Il cristianesimo, per quanto contenga anche elementi della via negativa
con la theologia crucis, si colloca fondamentalmente (almeno secondo la
versione cattolica e dell’ortodossia) nella via che privilegia l’essere.
Il criterio
Non esiste un criterio per stabilire in modo incontrovertibile quale delle
due vie sia quella più aderente alla realtà. Per questo la divisione tra gli
uomini tra chi privilegia la filosofia negativa del vuoto e chi quella
positiva dell’essere è destinata a permanere.

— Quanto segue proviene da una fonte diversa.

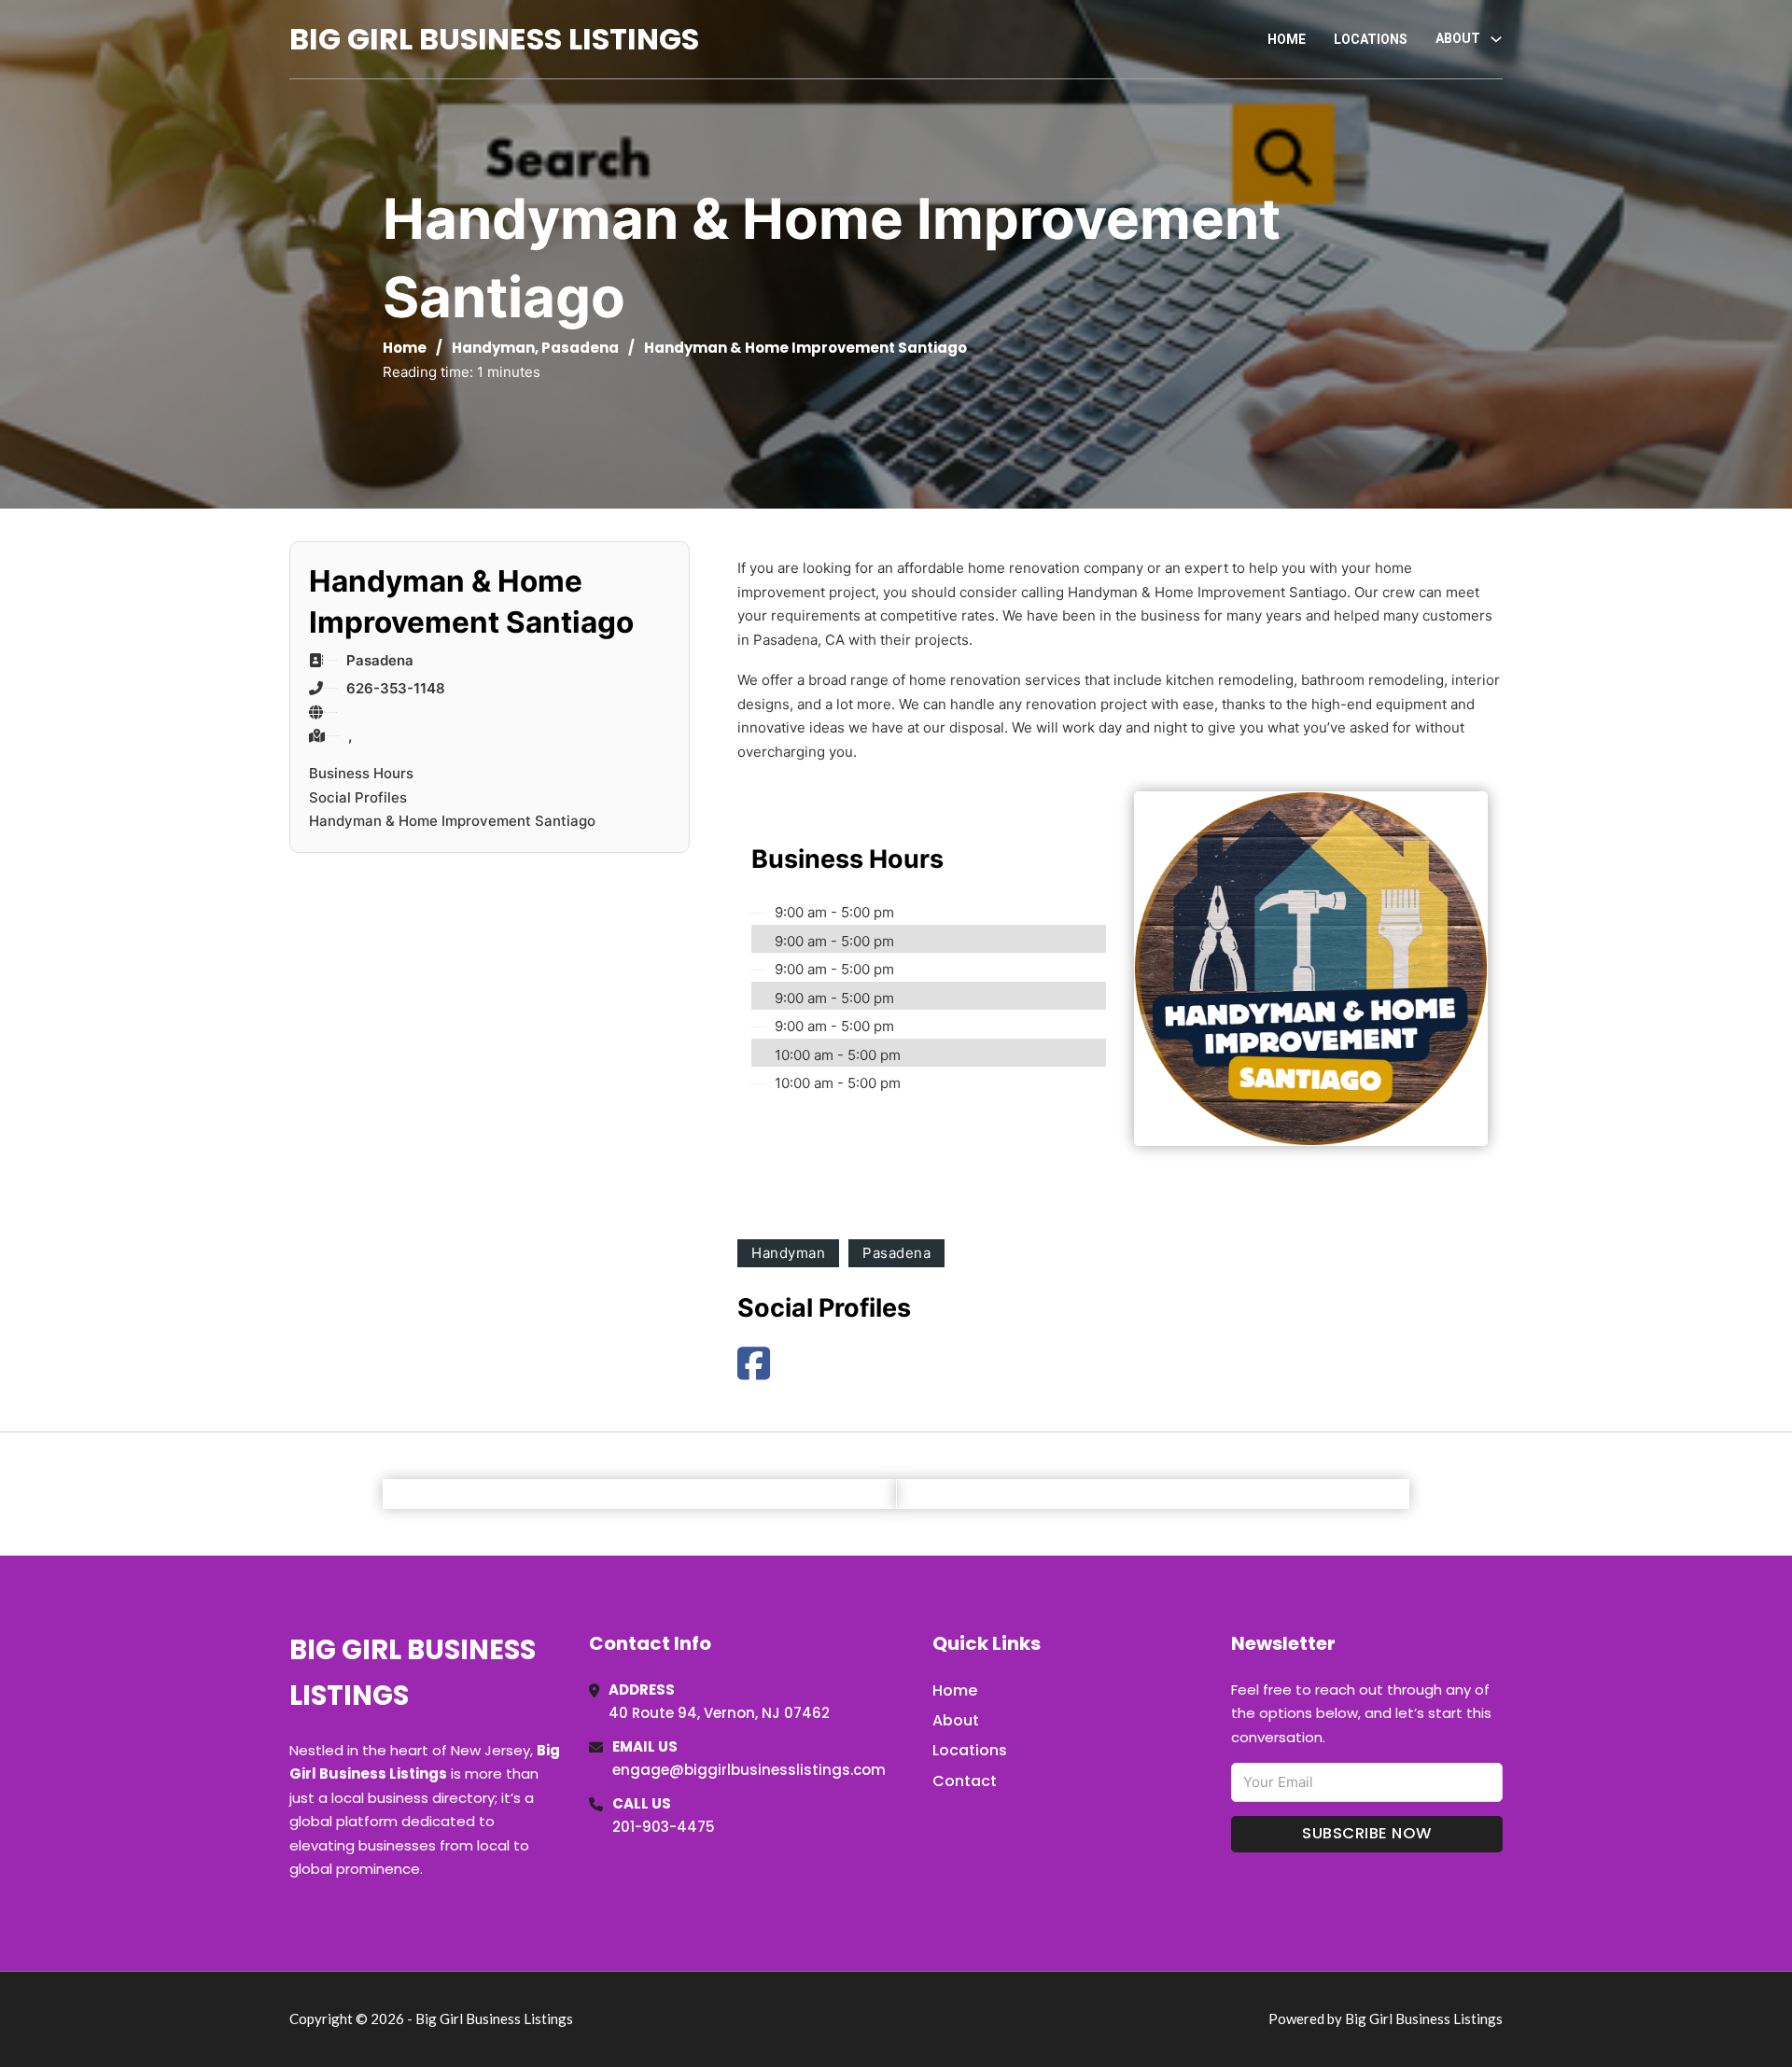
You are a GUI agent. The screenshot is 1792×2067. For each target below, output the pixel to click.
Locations (1370, 39)
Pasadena (580, 347)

Come ultimo punto di questo mio intervento, io offro le motivazioni che
mi portano a sostenere la via positiva, per quanto riconosca tutta la
nobiltà e anche la necessità della via negativa. Le parole decisive sono
due: bene e ordine.
Io sono partito dalla via negativa nella via del pensiero, con il mio libro
sull’handicap. Guardavo alla storia e alla natura e vedevo imperare la
forza, niente altro che la forza e l’interesse. Poi però, sempre grazie
all’handicap, ho capito l’unico vero miracolo al quale credo
incondizionatamente, cioè il bene. Nel mondo interessato della forza, c’è
chi fa il bene.
Ma poi mi sono chiesto che cos’è il bene. E ho compreso che non è solo
un evento che dipende dalla volontà (questo vale per l’aspetto soggettivo
del bene) ma in sé è un ristabilimento dell’ordine primordiale, è
equilibrio, simmetria dei rapporti, è giustizia ed equità. Ho compreso
che il bene si fonda sull’essere, è servizio della natura dell’essere. Non
sono io che creo il bene, ma io mi metto al servizio della natura già
inscritta nelle cose, in un corpo che devo curare o nutrire o educare. Il
bene è prima della bontà e coincide con l’essere, con l’essere quale
ordine.
Conclusione
Desidero concludere richiamando il concetto centrale che ho cercato di
trasmettere, quello di esperienza spirituale. Ho detto che per avere una
reale esperienza spirituale non è indispensabile superare la materia,
uscire dal mondo, andare necessariamente in chiesa o isolarsi in un
monastero. Può avvenire in mille altri modi questa commozione per lo
spirito santo della vita che si chiama esperienza spirituale. L’unica cosa
veramente indispensabile è la solitudine, il silenzio interiore.